Start of DATA SECTION
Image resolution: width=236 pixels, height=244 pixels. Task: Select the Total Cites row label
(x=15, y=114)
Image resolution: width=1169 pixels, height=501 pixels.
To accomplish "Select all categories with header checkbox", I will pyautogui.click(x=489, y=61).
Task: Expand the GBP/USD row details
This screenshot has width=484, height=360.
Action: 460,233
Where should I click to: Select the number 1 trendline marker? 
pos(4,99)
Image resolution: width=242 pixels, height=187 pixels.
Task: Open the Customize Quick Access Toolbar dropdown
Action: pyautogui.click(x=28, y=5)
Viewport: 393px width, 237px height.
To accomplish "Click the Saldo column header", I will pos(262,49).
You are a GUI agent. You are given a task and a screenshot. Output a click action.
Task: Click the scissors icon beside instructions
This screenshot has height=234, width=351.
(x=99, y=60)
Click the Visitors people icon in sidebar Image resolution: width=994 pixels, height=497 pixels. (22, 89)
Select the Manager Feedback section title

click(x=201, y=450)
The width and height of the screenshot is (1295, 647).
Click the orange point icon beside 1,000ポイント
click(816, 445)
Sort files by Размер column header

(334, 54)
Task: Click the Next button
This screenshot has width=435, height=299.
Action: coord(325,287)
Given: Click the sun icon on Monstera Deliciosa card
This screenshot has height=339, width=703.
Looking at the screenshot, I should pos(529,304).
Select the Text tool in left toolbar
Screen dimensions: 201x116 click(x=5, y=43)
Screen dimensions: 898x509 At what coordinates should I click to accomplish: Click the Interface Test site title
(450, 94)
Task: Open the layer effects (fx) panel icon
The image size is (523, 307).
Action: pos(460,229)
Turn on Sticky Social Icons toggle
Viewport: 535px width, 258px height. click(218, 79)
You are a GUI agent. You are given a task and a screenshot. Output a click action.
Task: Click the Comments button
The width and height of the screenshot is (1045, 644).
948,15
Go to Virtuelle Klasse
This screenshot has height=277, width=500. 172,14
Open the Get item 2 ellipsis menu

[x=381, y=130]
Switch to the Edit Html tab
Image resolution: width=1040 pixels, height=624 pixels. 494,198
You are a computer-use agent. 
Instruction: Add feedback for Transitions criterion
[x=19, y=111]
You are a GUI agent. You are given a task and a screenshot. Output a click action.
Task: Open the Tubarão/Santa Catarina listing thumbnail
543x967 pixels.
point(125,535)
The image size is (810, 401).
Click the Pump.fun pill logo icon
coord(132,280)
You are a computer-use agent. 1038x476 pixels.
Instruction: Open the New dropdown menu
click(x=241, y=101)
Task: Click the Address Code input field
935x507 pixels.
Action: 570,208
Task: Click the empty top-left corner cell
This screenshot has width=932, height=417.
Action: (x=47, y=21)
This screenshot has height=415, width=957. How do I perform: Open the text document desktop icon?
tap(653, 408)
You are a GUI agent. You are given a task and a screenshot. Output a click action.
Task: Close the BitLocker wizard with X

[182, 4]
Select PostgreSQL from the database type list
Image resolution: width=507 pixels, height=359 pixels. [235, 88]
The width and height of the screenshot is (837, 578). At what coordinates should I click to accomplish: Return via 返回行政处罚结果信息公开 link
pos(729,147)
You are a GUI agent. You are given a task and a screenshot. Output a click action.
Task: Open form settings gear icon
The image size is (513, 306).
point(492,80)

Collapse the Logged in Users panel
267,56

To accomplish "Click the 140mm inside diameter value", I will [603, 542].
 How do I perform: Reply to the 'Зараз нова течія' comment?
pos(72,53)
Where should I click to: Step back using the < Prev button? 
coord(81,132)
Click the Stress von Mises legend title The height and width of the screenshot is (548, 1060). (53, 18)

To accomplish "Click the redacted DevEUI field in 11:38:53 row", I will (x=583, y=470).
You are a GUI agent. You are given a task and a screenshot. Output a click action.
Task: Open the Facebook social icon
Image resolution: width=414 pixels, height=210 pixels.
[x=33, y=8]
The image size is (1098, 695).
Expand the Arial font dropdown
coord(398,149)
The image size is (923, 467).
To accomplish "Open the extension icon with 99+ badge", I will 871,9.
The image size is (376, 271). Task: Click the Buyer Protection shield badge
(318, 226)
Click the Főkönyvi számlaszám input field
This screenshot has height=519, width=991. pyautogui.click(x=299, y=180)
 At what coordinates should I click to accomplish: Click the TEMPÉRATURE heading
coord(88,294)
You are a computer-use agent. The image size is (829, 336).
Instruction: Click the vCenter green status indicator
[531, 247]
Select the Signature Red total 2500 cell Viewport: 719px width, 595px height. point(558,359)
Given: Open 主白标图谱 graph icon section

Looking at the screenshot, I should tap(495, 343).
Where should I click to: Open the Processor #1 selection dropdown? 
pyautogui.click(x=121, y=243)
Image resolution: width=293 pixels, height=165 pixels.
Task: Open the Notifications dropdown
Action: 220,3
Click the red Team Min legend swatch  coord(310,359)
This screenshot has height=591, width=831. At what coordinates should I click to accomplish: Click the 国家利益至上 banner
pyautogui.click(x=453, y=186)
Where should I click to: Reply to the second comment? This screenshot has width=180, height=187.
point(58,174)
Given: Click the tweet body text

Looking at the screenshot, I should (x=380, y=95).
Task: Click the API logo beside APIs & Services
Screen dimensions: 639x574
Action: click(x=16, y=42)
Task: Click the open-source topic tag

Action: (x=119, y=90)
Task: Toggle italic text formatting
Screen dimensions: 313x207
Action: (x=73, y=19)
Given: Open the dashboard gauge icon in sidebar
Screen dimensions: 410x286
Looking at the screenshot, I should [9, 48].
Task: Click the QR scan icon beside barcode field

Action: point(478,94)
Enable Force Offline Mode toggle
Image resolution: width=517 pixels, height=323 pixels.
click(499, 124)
End of DATA SECTION
▶ [WORK ITEM]: Nothing but the lines from the start of the data through the line holding "The width and height of the screenshot is (1295, 647)." should be restated, and each one exactly.

▶ [EXERCISE OUTPUT]:
Image resolution: width=236 pixels, height=244 pixels. Task: Select the Total Cites row label
(x=15, y=114)
Image resolution: width=1169 pixels, height=501 pixels.
To accomplish "Select all categories with header checkbox", I will pyautogui.click(x=489, y=61).
Task: Expand the GBP/USD row details
This screenshot has width=484, height=360.
Action: 460,233
Where should I click to: Select the number 1 trendline marker? 
pos(4,99)
Image resolution: width=242 pixels, height=187 pixels.
Task: Open the Customize Quick Access Toolbar dropdown
Action: pyautogui.click(x=28, y=5)
Viewport: 393px width, 237px height.
To accomplish "Click the Saldo column header", I will pos(262,49).
You are a GUI agent. You are given a task and a screenshot. Output a click action.
Task: Click the scissors icon beside instructions
This screenshot has height=234, width=351.
(x=99, y=60)
Click the Visitors people icon in sidebar Image resolution: width=994 pixels, height=497 pixels. (22, 89)
Select the Manager Feedback section title

click(x=201, y=450)
The width and height of the screenshot is (1295, 647).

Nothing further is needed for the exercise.